LADYTRON
ladytron

Il y a toujours eu une belle symétrie entre les voix et la musique dans Ladytron. Le duo Helen Marnie /Mira Aroyo et les machines d’une techno-pop industrielle se côtoient jusqu’à déteindre les uns sur les autres : les instruments, synthétiseurs analogiques ou numériques, apparemment rigides, s’humanisent au contact des voix soyeuses, mais volontairement limitées dans leur expressivité, des deux chanteuses. La formule est si singulière que, huit ans après la sortie de leur dernier album studio (Gravity the Seducer), Ladytron affiche un visage toujours aussi futuriste.

Marnie et Aroyo pourraient être de charmantes androïdes : il suffit de les écouter entonner en chœur « tomorrow is another day » pour se projeter dans n’importe quelle fiction dystopique où les robots auraient pris le contrôle. Et les nappes de bruit (guitares ? claviers ? purs effets de MAO ?) admirablement construites sur « The mountain » qui accompagnent un chant transparent et lancinant, presque spatial, laissent pourtant entrevoir les humains qui les ont manipulées. Il faut dire que les dix titres qui ont précédé ces deux morceaux plus légers, en formes d’aurevoirs aussi glaçants que séduisants, sont à l’unisson : les synthétiseurs auront tout fait pour montrer leur cœur, et les femmes, cacher le leur. Ladytron a toujours aimé placer au sein de ses mélodies un certain anachronisme sonique, celui de ces claviers aux sons d’usine sur lesquels on jouait encore dans les années 80-90,  lorsque l’électronique et tous ses procédés (filtres, granulateur, pitchs, autotune) n’avaient pas encore pris totalement le pouvoir, que les couches d’effets (delay, phaser etc.) ne s’accumulaient pas pour dénaturer le son d’origine jusqu’à ne plus le reconnaître.

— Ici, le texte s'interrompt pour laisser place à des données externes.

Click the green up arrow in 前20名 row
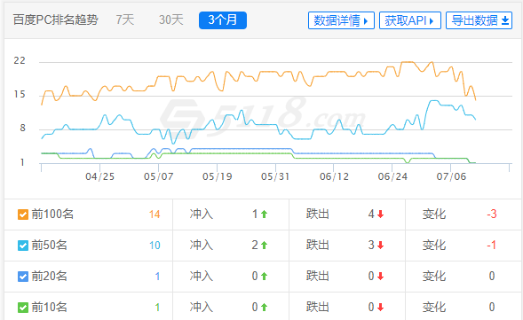The width and height of the screenshot is (523, 320). click(x=265, y=276)
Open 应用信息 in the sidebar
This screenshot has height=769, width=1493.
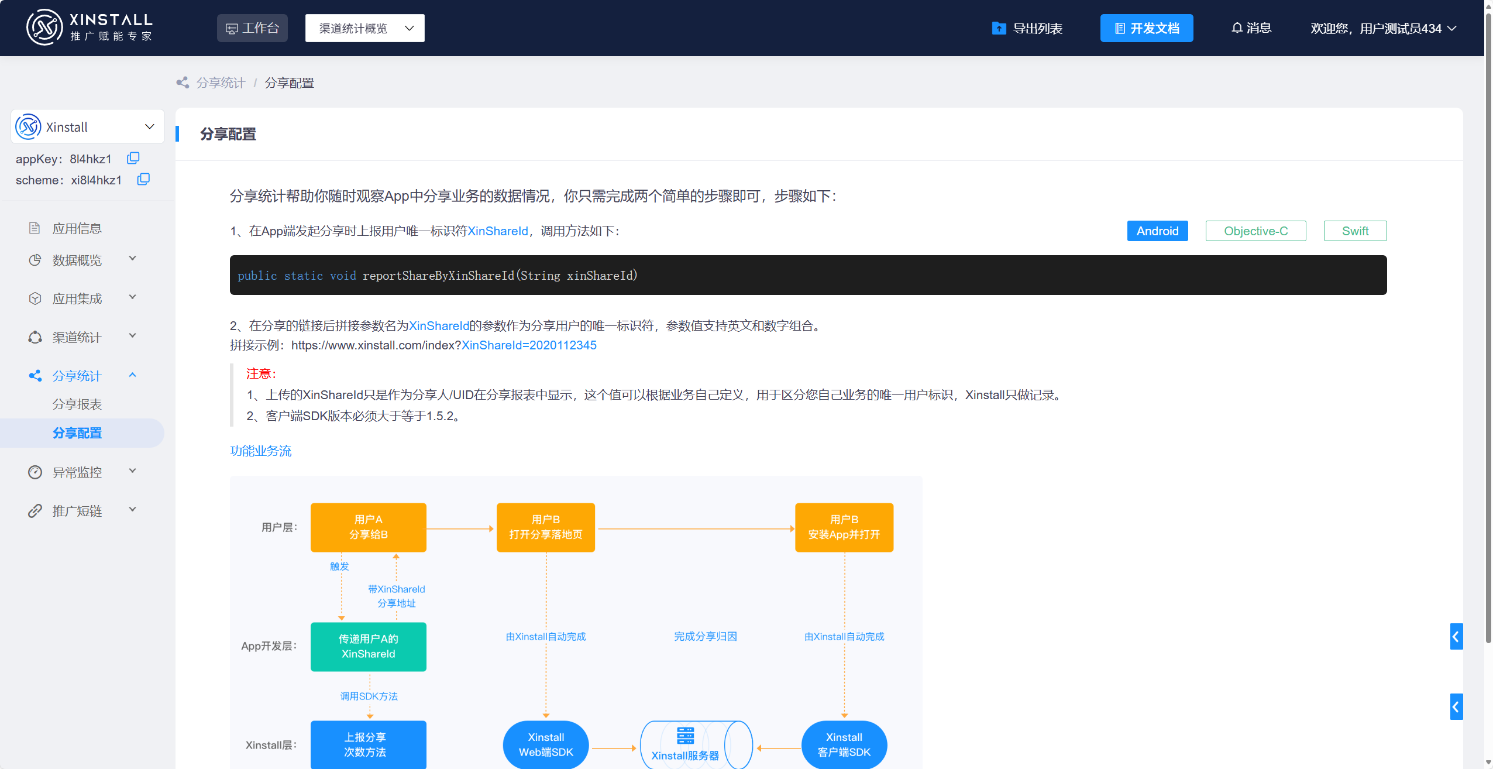click(78, 228)
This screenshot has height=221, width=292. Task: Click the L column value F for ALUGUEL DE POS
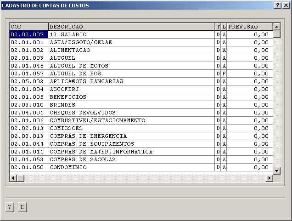pyautogui.click(x=225, y=74)
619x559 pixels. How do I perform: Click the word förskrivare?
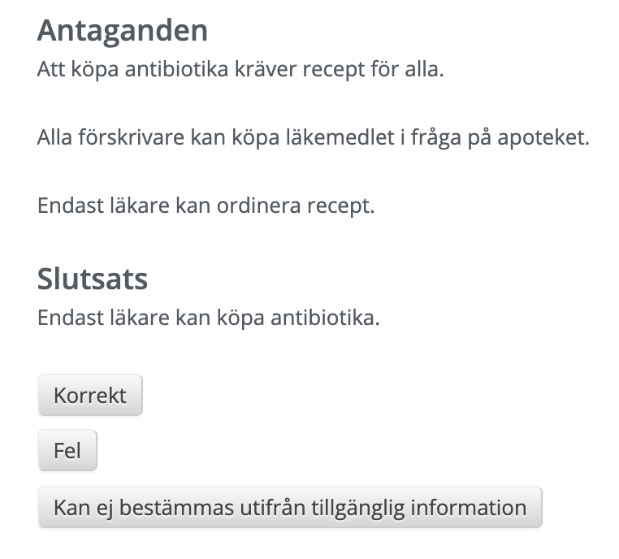click(131, 137)
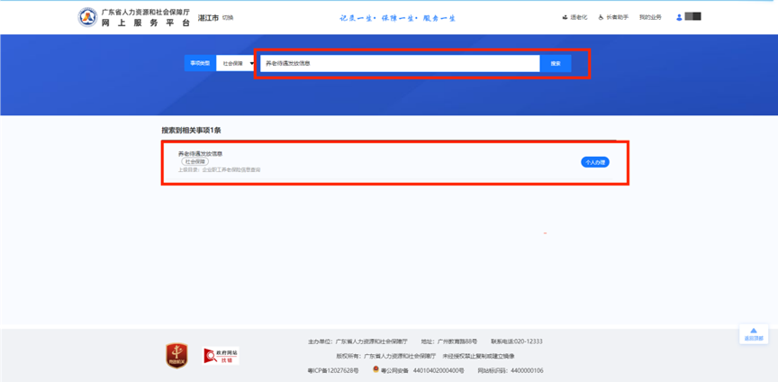This screenshot has height=382, width=778.
Task: Open the 社会保障 category dropdown
Action: [238, 64]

On entend donc dans Ladytron des arpeggios sans fard, des basses craspecs un peu hors d’âge, des sons d’orgue synthétiques vieillots, qu’on imagine encore joués et conçus par des mains et un cerveau, et non entièrement commandées par des manipulations informatiques ou autres algorythmes. La frontière étant souvent mince chez le quatuor entre beat et  batterie acoustique, la sensation d’écouter un groupe jouer, et non un ordinateur aligner des notes les unes après les autres, sans faille et sans âme, est prédominante. Mais ce serait alors un groupe d’humains minoritaires qui s’acharneraient à défendre leurs sentiments les plus basiques face à un pouvoir déshumanisé, contrôlé par les machines. Dans Ladytron, les sentiments basiques (colère, fierté, nostalgie…) s’enroulent autour de titres dont la raideur n’a d’égal que leur pouvoir d’ensorcellement. Human after all.